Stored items

******

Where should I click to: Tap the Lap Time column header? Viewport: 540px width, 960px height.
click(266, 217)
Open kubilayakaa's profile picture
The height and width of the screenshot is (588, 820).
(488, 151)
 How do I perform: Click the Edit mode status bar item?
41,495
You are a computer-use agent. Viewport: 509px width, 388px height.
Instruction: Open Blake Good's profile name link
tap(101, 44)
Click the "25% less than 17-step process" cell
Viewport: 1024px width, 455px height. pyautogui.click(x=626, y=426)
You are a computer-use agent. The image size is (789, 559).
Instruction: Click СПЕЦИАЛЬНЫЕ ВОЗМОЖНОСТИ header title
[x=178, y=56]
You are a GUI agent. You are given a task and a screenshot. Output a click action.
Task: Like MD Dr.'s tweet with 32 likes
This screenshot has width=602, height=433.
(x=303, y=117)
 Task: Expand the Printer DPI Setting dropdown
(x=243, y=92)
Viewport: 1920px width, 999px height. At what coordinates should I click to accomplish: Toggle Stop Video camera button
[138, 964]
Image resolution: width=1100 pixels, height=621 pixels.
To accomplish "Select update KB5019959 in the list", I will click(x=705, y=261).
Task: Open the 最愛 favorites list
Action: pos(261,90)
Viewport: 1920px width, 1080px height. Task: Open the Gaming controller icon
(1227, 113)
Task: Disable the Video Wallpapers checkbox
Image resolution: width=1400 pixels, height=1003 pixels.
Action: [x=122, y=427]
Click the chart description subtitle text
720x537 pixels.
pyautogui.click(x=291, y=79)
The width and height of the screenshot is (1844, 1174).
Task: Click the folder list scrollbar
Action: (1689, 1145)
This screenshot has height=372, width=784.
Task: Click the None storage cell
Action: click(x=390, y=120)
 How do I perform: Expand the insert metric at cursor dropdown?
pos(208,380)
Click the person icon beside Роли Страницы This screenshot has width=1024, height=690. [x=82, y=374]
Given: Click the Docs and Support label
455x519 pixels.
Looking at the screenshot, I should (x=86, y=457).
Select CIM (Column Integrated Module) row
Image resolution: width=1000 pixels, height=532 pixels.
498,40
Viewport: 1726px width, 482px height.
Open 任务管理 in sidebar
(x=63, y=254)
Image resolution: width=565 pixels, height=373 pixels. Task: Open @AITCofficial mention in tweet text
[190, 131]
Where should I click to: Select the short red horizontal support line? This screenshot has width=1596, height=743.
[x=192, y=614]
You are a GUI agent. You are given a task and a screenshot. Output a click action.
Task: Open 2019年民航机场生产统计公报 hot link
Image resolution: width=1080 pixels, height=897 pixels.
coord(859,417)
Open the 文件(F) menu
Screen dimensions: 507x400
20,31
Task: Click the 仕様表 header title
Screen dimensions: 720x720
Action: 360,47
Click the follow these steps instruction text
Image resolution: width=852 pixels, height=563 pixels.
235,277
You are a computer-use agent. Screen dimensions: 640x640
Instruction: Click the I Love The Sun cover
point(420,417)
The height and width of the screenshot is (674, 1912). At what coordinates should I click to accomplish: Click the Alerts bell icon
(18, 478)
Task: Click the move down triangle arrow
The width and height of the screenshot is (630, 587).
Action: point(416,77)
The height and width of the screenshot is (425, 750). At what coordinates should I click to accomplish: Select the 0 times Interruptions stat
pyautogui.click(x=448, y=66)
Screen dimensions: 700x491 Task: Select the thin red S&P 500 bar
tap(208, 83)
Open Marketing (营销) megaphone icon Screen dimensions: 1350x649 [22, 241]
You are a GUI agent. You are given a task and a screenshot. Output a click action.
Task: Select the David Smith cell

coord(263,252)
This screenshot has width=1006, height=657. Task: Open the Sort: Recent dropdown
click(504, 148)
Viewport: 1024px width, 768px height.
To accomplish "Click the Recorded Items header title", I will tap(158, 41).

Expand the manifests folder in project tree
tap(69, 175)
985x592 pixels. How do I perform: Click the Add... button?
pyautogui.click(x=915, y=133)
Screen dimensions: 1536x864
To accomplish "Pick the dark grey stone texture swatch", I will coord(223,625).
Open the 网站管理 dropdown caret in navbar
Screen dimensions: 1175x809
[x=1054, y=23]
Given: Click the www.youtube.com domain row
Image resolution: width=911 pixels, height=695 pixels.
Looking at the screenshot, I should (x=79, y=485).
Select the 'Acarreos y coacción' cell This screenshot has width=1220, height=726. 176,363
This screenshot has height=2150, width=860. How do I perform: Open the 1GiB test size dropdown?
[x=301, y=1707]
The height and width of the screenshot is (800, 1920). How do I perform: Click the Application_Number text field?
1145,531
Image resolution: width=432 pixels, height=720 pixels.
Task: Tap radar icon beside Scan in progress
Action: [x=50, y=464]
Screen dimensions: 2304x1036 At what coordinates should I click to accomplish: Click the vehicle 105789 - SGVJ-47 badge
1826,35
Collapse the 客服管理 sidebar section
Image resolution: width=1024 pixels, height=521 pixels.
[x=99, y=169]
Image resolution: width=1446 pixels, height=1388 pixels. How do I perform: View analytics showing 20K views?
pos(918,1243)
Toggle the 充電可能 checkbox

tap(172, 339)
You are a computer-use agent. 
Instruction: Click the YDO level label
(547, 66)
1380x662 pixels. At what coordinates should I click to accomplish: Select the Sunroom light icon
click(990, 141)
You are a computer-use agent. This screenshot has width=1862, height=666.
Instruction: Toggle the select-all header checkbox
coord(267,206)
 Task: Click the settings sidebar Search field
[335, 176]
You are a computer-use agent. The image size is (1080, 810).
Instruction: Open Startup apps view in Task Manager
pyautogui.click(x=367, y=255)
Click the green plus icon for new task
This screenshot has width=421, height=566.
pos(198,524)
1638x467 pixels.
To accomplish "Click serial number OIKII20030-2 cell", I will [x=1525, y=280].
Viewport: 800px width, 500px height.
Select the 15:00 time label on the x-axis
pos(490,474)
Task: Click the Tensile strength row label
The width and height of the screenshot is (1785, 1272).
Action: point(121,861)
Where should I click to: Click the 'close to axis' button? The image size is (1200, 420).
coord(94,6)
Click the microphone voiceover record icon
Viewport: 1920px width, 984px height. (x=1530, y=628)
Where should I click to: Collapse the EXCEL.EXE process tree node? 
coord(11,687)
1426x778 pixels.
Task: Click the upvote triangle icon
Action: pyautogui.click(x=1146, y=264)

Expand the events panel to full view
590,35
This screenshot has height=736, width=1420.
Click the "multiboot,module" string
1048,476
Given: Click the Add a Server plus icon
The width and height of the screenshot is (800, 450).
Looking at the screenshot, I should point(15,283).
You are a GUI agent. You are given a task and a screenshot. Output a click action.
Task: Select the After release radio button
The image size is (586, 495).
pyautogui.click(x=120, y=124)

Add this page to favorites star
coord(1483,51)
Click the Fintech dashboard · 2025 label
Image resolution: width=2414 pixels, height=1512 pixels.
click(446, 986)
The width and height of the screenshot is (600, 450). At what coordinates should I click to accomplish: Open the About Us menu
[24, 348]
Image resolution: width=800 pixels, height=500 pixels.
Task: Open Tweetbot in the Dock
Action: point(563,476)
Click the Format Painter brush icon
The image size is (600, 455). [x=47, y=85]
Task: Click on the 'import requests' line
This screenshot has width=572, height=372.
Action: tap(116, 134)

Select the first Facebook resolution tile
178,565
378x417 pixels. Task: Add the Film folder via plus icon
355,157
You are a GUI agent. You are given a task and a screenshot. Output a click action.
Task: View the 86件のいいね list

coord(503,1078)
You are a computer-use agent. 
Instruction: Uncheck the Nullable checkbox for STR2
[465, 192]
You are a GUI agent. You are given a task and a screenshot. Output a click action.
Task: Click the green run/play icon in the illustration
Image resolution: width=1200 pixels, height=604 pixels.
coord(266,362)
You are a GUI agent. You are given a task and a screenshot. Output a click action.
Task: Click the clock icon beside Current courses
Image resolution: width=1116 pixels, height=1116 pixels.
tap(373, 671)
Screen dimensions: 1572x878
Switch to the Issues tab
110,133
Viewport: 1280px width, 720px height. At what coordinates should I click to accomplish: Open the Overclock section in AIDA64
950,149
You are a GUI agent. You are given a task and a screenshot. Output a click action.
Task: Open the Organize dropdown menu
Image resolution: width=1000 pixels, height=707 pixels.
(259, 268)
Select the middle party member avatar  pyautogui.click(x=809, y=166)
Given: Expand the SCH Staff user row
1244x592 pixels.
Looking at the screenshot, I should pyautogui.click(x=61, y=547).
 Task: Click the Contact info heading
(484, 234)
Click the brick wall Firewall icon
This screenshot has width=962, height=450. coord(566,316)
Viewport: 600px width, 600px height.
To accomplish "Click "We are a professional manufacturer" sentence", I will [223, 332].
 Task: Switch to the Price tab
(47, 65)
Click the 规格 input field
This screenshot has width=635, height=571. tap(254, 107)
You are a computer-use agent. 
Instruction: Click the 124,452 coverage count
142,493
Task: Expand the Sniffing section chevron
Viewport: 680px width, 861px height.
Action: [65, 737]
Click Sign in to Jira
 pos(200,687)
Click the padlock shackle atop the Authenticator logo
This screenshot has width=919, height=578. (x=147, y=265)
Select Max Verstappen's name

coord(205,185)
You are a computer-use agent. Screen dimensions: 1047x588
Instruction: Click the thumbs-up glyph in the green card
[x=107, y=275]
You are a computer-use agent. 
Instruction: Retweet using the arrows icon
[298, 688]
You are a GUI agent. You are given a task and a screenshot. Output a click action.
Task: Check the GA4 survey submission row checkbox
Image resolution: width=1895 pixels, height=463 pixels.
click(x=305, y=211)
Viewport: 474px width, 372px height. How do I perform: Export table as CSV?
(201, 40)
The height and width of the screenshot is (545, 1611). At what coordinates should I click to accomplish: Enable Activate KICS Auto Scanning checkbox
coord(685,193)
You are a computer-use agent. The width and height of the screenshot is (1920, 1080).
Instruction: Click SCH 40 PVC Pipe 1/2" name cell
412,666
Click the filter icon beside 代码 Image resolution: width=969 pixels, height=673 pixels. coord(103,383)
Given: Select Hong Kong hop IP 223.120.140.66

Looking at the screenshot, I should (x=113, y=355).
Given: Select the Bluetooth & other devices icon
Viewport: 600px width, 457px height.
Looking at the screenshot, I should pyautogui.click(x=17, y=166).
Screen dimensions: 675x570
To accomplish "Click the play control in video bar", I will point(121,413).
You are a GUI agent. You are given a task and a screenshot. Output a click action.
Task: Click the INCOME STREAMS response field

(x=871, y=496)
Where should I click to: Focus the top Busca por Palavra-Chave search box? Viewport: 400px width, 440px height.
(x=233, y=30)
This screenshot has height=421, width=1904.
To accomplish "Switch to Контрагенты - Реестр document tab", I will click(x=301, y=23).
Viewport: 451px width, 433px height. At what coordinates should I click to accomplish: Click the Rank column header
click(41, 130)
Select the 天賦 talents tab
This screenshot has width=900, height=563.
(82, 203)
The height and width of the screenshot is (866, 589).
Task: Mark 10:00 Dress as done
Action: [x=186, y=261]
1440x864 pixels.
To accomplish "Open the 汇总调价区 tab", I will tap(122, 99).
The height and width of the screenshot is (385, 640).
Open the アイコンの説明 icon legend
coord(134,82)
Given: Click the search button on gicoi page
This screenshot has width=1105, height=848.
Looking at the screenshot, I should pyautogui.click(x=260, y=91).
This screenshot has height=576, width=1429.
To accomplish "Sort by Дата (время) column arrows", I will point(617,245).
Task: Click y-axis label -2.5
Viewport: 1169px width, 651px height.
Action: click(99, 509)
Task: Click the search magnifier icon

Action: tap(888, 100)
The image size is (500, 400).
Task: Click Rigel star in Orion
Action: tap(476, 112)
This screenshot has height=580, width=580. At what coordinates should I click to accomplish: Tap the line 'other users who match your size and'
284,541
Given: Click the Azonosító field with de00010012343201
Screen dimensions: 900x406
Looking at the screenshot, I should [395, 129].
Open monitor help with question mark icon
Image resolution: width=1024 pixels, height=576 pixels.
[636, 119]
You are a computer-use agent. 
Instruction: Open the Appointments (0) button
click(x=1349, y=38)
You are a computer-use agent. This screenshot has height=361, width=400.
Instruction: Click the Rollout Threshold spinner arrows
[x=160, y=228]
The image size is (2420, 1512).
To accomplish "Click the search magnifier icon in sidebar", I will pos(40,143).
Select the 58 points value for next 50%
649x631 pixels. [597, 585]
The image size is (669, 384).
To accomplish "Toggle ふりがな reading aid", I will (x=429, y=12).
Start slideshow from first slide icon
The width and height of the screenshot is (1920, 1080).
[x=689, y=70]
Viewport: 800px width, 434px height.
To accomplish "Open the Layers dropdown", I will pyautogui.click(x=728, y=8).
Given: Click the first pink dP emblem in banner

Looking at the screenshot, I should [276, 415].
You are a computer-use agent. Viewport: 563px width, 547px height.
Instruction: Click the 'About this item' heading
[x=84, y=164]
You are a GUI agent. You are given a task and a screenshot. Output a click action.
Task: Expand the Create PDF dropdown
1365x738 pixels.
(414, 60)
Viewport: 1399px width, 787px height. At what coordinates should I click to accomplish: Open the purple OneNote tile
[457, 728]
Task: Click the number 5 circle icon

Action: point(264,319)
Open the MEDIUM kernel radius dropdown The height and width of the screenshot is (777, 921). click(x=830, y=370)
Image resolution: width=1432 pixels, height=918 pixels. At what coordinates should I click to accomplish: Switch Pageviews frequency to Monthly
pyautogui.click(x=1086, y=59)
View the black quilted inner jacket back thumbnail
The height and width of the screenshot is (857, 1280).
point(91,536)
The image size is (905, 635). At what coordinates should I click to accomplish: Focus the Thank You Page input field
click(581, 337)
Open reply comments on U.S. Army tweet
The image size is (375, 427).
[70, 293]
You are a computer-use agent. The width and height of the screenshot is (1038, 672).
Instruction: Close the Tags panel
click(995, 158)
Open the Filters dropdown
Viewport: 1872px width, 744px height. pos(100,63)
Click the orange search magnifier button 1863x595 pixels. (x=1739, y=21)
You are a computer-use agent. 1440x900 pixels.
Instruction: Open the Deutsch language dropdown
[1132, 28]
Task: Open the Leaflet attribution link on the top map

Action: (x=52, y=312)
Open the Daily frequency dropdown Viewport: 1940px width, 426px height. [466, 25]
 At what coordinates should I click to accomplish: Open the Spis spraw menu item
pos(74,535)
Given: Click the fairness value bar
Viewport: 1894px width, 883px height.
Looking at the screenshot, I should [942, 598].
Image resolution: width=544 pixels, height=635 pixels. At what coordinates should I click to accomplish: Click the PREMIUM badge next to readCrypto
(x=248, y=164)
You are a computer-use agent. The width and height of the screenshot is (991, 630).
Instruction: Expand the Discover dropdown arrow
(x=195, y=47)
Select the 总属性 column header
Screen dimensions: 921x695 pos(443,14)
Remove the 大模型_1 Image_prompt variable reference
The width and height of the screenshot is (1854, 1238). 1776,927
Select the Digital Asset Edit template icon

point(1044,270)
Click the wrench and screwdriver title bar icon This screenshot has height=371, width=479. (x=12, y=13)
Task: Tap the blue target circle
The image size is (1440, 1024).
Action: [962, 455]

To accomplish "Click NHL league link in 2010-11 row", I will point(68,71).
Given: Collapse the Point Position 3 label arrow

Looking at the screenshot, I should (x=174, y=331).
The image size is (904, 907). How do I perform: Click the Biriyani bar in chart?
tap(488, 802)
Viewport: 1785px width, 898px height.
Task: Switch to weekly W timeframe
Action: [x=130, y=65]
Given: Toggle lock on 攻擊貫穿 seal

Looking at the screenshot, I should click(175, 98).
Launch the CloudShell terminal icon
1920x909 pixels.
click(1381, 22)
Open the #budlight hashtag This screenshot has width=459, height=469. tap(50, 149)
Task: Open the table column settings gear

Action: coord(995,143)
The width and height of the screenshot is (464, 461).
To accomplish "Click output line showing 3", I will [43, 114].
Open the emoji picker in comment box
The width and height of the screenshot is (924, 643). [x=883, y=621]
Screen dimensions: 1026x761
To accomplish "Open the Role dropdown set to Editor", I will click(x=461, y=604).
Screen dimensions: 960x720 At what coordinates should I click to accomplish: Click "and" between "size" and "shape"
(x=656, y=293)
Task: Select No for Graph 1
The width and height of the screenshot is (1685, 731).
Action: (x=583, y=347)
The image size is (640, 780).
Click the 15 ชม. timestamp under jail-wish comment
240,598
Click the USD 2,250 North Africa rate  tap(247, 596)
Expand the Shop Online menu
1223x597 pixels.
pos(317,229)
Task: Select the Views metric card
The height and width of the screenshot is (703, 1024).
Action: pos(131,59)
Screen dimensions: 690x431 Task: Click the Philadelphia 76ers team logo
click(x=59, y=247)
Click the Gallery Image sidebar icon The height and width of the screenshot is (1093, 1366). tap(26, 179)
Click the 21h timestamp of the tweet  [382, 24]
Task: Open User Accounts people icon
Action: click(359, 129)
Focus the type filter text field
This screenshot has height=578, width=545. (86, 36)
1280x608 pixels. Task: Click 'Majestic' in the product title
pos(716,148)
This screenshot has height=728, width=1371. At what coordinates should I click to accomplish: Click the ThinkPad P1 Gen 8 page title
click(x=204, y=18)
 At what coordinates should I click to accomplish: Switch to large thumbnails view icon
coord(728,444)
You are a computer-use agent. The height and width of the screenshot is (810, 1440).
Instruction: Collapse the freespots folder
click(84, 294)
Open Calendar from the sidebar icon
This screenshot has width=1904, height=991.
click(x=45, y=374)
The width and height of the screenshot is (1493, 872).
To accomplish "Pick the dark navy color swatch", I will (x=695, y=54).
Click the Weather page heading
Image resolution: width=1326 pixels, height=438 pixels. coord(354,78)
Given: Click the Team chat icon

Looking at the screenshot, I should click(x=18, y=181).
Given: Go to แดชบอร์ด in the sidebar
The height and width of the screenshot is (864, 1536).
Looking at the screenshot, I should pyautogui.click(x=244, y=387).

******

**Brief**
Up to and including the line that contains "Given: Click the Docs and Support label", restate word for word every line of the entries, starting from the first.

**Response area**
Where should I click to: Tap the Lap Time column header? Viewport: 540px width, 960px height.
click(266, 217)
Open kubilayakaa's profile picture
The height and width of the screenshot is (588, 820).
(488, 151)
 How do I perform: Click the Edit mode status bar item?
41,495
You are a computer-use agent. Viewport: 509px width, 388px height.
Instruction: Open Blake Good's profile name link
tap(101, 44)
Click the "25% less than 17-step process" cell
Viewport: 1024px width, 455px height. pyautogui.click(x=626, y=426)
You are a computer-use agent. The image size is (789, 559).
Instruction: Click СПЕЦИАЛЬНЫЕ ВОЗМОЖНОСТИ header title
[x=178, y=56]
You are a GUI agent. You are given a task and a screenshot. Output a click action.
Task: Like MD Dr.'s tweet with 32 likes
This screenshot has width=602, height=433.
(x=303, y=117)
 Task: Expand the Printer DPI Setting dropdown
(x=243, y=92)
Viewport: 1920px width, 999px height. At what coordinates should I click to accomplish: Toggle Stop Video camera button
[138, 964]
Image resolution: width=1100 pixels, height=621 pixels.
To accomplish "Select update KB5019959 in the list", I will click(x=705, y=261).
Task: Open the 最愛 favorites list
Action: pos(261,90)
Viewport: 1920px width, 1080px height. Task: Open the Gaming controller icon
(1227, 113)
Task: Disable the Video Wallpapers checkbox
Image resolution: width=1400 pixels, height=1003 pixels.
Action: [x=122, y=427]
Click the chart description subtitle text
720x537 pixels.
pyautogui.click(x=291, y=79)
The width and height of the screenshot is (1844, 1174).
Task: Click the folder list scrollbar
Action: (1689, 1145)
This screenshot has height=372, width=784.
Task: Click the None storage cell
Action: click(x=390, y=120)
 How do I perform: Expand the insert metric at cursor dropdown?
pos(208,380)
Click the person icon beside Роли Страницы This screenshot has width=1024, height=690. [x=82, y=374]
Given: Click the Docs and Support label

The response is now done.